Patent Document 2 describes a transmissive screen for visually recognizing an image projected from a projector. The transmission screen has a light diffusion layer containing light diffusion fine particles and xerogel. It is described that as the light diffusing fine particles, composite particles composed of organic fine particles and a small amount of inorganic fine particles or composite particles composed of inorganic fine particles and a small amount of organic polymer can be used. Examples of the composite particles composed of organic fine particles and a small amount of inorganic fine particles include composite particles in which the surface of fine particles such as melamine resin or acrylic resin is coated with inorganic fine particles such as silica. In general, the refractive index of melamine resin and the refractive index of acrylic resin are higher than the refractive index of silica.

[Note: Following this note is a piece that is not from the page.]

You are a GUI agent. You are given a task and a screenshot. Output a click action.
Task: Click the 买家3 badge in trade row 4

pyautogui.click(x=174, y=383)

Patent Document 3 describes an optical laminate having a light-transmitting substrate and an internal scattering layer. Patent Document 3 describes that this optical laminate exhibits excellent contrast and antiglare effect while maintaining good antiglare properties. The internal scattering layer contains internal scattering particles. The internal scattering particles include fine particles having an average particle diameter of 5 to 300 nm. The refractive index n _A of the fine particles encapsulated in the internal scattering particles is larger than the refractive index n _B of components other than the fine particles encapsulated in the internal scattering particles.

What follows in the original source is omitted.